Small-Molecule "BRCA1-Mimetics" Are Antagonists of Estrogen Receptor-α

Context: Resistance to conventional antiestrogens is a major cause of treatment failure and, ultimately, death in breast cancer. Objective: The objective of the study was to identify small-molecule estrogen receptor (ER)-alpha antagonists that work differently from tamoxifen and other selective estrogen receptor modulators. Design: Based on in silico screening of a pharmacophore database using a computed model of the BRCA1-ER-alpha complex (with ER-alpha liganded to 17 beta-estradiol), we identified a candidate group of small-molecule compounds predicted to bind to a BRCA1-binding interface separate from the ligand-binding pocket and the coactivator binding site of ER-alpha. Among 40 candidate compounds, six inhibited estradiol-stimulated ER-alpha activity by at least 50% in breast carcinoma cells, with IC50 values ranging between 3 and 50 mu M. These ER-alpha inhibitory compounds were further studied by molecular and cell biological techniques.

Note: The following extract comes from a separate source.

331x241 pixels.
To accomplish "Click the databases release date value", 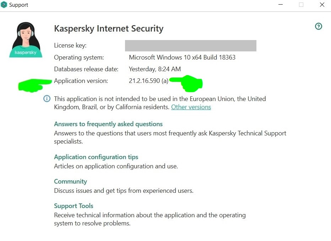I will coord(155,69).
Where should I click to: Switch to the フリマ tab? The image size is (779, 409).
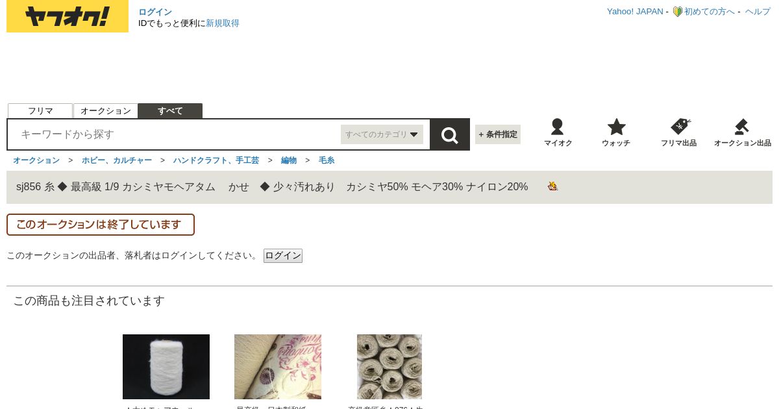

Results: The compounds strongly inhibited ER-alpha activity at concentrations that yielded little or no nonspecific toxicity, but they produced only a modest inhibition of progesterone receptor activity. Importantly, the compounds blocked proliferation and inhibited ER-alpha activity about equally well in antiestrogen-sensitive and antiestrogen-resistant breast cancer cells. Representative compounds disrupted the interaction of BRCA1 and ER-alpha in the cultured cells and blocked the interaction of ER-alpha with the estrogen response element. However, the compounds had no effect on the total cellular ER-alpha levels. Conclusions: These findings suggest that we have identified a new class of ER-alpha antagonists that work differently from conventional antiestrogens (eg, tamoxifen and fulvestrant).